Susan Rice: No regrets on Benghazi description
National Security Advisor Susan Rice said Sunday that she doesn't regret blaming the September 2012 attack a U.S. facility in Benghazi, Libya, on a spontaneous protest against an anti-Islamic video when she first spoke publicly about the attack.
That description has since been undermined by evidence that
the incident was not spontaneous, but the result of a concerted terrorist
effort.
"The information I provided, which I explained to you, was what we had at the moment. It could change. I commented that this was based on what we knew on that morning, was provided to me and my colleagues, and indeed, to Congress, by the intelligence community," she said on NBC's "Meet the Press." "And that information turned out, in some respects, not to be 100 percent correct.
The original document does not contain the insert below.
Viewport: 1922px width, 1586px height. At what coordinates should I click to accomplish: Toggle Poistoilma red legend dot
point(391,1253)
But the notion that somehow I or anybody else in the administration misled the American people is patently false. And I think that that's been amply demonstrated."
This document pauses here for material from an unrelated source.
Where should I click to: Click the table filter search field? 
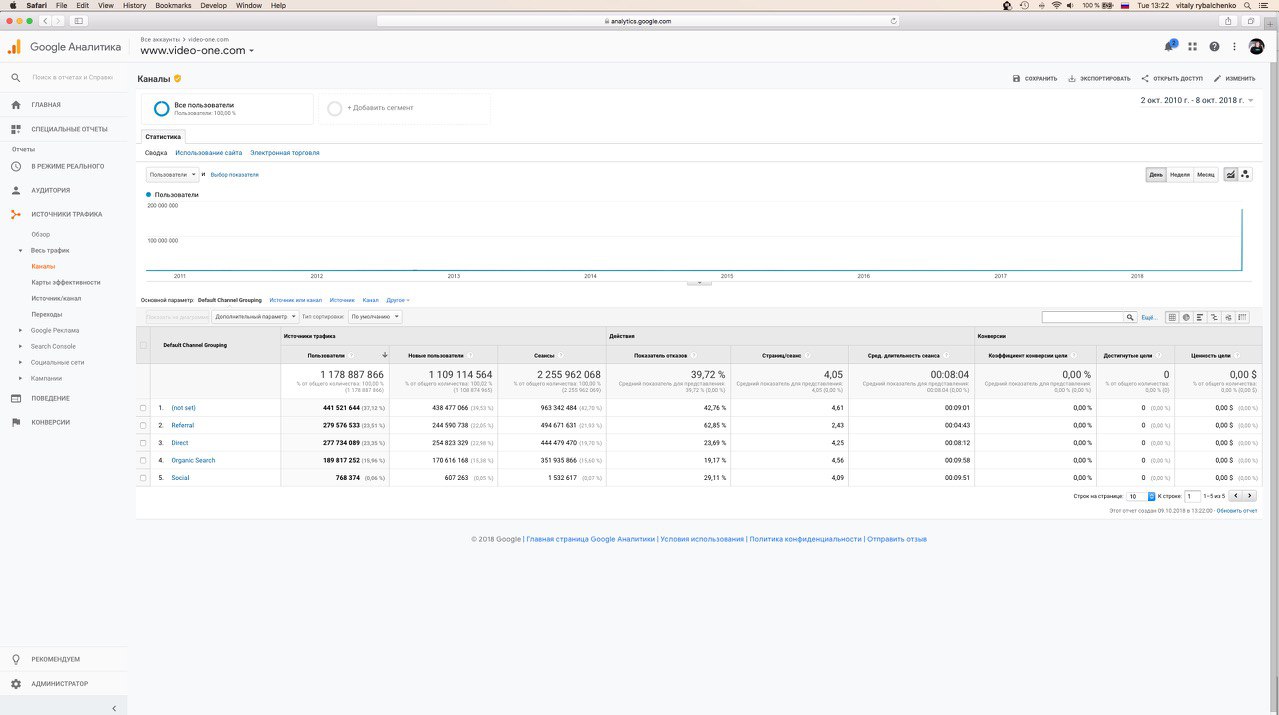tap(1083, 317)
Asked about Rice's comments Sunday on CBS' "Face the Nation," Sen. John McCain, R-Ariz., one of the administration's most persistent critics on the issue, said they left him "almost speechless."
"She read talking points that we are now beginning to believe came from the White House, which were absolutely false," McCain explained. "We now know that the director, that the C.I.A. station chief on the ground sent a message immediately saying, 'Not spontaneous demonstration.' And of course, the information was totally misleading, totally false. And for Susan Rice to say such a thing, I think it's a little embarrassing, to tell you the truth."
In her appearance on NBC, Rice also said the U.S. is making headway on finding those responsible for the attack.
"The investigation is ongoing, and it has indeed made progress," she said. "But the point is we will get the perpetrators. And we will stay on it until this gets done."